*Compito richiesto a*. Indica se ciascuna affermazione concorda con il resoconto riportato sotto, rispondendo sì o no e citando le parole decisive: (i) l'appuntamento davanti al Municipio di Trecchina era alle ore 11 del 23 giugno; (ii) la partenza avvenne il 22 giugno 1990; (iii) la riunione del Catasto Nazionale a Bologna si svolse nel febbraio 1990.

*Estratto selezionato*.
────────
Campo Basilicata 90

 

CAMPO BASILICATA ’90

Pubblicato sul n. 24 di PROGRESSIONE – Anno 1990

Dopo la riunione del Catasto Nazionale svoltasi a Bologna il 25 febbraio 1989 ebbi modo di visionare l’opuscolo, gentilmente donatoci, sulle grotte della Basilicata.
Non so perchè ma capii subito che prima o dopo avrei visitato quelle cavità.
Passò il tempo, ma non la voglia di fare una puntatina in terra lucana, e noi della Scuola di Speleologia C. Finocchiaro” pen­sammo di organizzare alla fine del Corso di Introduzione alla Speleologia, un campo speleologico in meridione, aperto agli allievi dello stesso.
Sulla base della mia conoscenza di Carmine Marotta, speleologo di Trecchina e Responsabile del Catasto della Basilicata, il gruppo dei partecipanti alla campagna speleologica mi affidò l’ingrato compito di organizzare la spedizione BASILICATA ’90.
Dopo alcune riunioni preliminari, in cui si preparono il programma ed i materiali, si giunse rapidamente alla fatidica data del 22 giugno 1990, giorno della partenza.
L’appuntamento fu fissato alle ore 11 del 23 giugno davanti al Municipio di Trecchina (PZ). Un po’ prima dell’ora concordata, tutti i componenti la spedizione si trovarono nel luogo stabilito, ed allora iniziarono i contatti con gli speleo locali.
Dopo una lunga discussione tra di noi, decidemmo di dividerci in due gruppi: il primo composto da Guidi, Bone e Martincich andò subito a battere zona sul M.te Raparo men­tre il secondo gruppo, formato da 13 perso­ne, effettuò una serie di visite ad alcune grotte già note e nelle quali si presumeva potessero esserci delle prosecuzioni. Il grup­po più consistente si diresse quindi a Villa d’Agri, base logistica per i primi giorni, dove ci incontrammo con il prof. Perilli – presidente del Gruppo Speleologico Lucano -che ci offri la sua disponibilità e quella del suo Gruppo, ad ospitarci e a condurci nelle grotte che a noi interessavano.
Il primo giorno lo passammo ad allestire il campo, riadattando una parte della casa messaci gentilmente a disposizione.
Giunse finalmente la domenica e la prima grotta. Accompagnati da Ivo (speleo di Villa d’Agri) giungemmo all’imboccatura del­la Grotta di Castel di Lepre B 38.
Alcuni di noi pensarono di dare un’oc­chiata all’attiguo Inghiottitolo di Castel di Lepre B 39, per verificare la possibilità di congiunzione con l’altra grotta più nota. Pur­troppo dopo un’attenta analisi delle fessure finali, ci si rese conto che era impossibile proseguire con i metodi tradizionali, occorrerebbero le maniere forti!
Dopo questa breve capatina tutti gli speleo si ricongiunsero e continuarono assieme la visita alla Grotta di Castel di Lepre trala­sciando l’esplorazione della parte finale a causa della presenza di una notevole quan­tità d’acqua in un passaggio sifonante.
────────
*Voci per il compito*.

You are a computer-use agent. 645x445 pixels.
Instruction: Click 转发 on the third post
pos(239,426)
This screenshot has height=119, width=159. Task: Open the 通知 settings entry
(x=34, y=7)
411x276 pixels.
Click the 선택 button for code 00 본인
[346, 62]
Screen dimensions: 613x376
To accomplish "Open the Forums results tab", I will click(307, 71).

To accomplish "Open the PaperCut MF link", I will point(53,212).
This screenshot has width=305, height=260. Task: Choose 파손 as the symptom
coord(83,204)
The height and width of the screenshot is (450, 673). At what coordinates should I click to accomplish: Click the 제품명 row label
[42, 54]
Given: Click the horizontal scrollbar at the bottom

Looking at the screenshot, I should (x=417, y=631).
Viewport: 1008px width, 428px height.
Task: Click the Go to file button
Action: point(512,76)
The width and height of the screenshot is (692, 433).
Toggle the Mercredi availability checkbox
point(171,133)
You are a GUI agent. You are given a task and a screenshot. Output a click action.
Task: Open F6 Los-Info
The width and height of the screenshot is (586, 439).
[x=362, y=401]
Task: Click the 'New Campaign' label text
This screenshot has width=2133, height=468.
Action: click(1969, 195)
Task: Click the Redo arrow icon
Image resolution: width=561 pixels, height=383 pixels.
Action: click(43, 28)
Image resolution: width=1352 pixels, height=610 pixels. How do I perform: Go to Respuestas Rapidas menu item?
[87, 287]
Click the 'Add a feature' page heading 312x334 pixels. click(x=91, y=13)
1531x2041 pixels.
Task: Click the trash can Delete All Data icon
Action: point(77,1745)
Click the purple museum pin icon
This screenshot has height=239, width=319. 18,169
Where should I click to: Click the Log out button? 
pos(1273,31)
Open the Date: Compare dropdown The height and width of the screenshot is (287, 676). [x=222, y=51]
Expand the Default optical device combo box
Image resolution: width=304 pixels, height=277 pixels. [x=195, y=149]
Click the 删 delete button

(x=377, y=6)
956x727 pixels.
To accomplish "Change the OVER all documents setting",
────────
*Compito richiesto b*. Riscrivi per favore le voci dalla prima fino alla riga che contiene "This screenshot has height=239, width=319.", entrambe comprese, sostituendo "computer-use agent" con "GUI agent" e lasciando invariato tutto il resto.

*Risultato del compito a*.
(i) Sì: "L’appuntamento fu fissato alle ore 11 del 23 giugno davanti al Municipio di Trecchina (PZ)."
(ii) Sì: "si giunse rapidamente alla fatidica data del 22 giugno 1990, giorno della partenza."
(iii) No: "svoltasi a Bologna il 25 febbraio 1989".

*Risultato del compito b*.
You are a GUI agent. 645x445 pixels.
Instruction: Click 转发 on the third post
pos(239,426)
This screenshot has height=119, width=159. Task: Open the 通知 settings entry
(x=34, y=7)
411x276 pixels.
Click the 선택 button for code 00 본인
[346, 62]
Screen dimensions: 613x376
To accomplish "Open the Forums results tab", I will click(307, 71).

To accomplish "Open the PaperCut MF link", I will point(53,212).
This screenshot has width=305, height=260. Task: Choose 파손 as the symptom
coord(83,204)
The height and width of the screenshot is (450, 673). At what coordinates should I click to accomplish: Click the 제품명 row label
[42, 54]
Given: Click the horizontal scrollbar at the bottom

Looking at the screenshot, I should (x=417, y=631).
Viewport: 1008px width, 428px height.
Task: Click the Go to file button
Action: point(512,76)
The width and height of the screenshot is (692, 433).
Toggle the Mercredi availability checkbox
point(171,133)
You are a GUI agent. You are given a task and a screenshot. Output a click action.
Task: Open F6 Los-Info
The width and height of the screenshot is (586, 439).
[x=362, y=401]
Task: Click the 'New Campaign' label text
This screenshot has width=2133, height=468.
Action: click(1969, 195)
Task: Click the Redo arrow icon
Image resolution: width=561 pixels, height=383 pixels.
Action: click(43, 28)
Image resolution: width=1352 pixels, height=610 pixels. How do I perform: Go to Respuestas Rapidas menu item?
[87, 287]
Click the 'Add a feature' page heading 312x334 pixels. click(x=91, y=13)
1531x2041 pixels.
Task: Click the trash can Delete All Data icon
Action: point(77,1745)
Click the purple museum pin icon
This screenshot has height=239, width=319. 18,169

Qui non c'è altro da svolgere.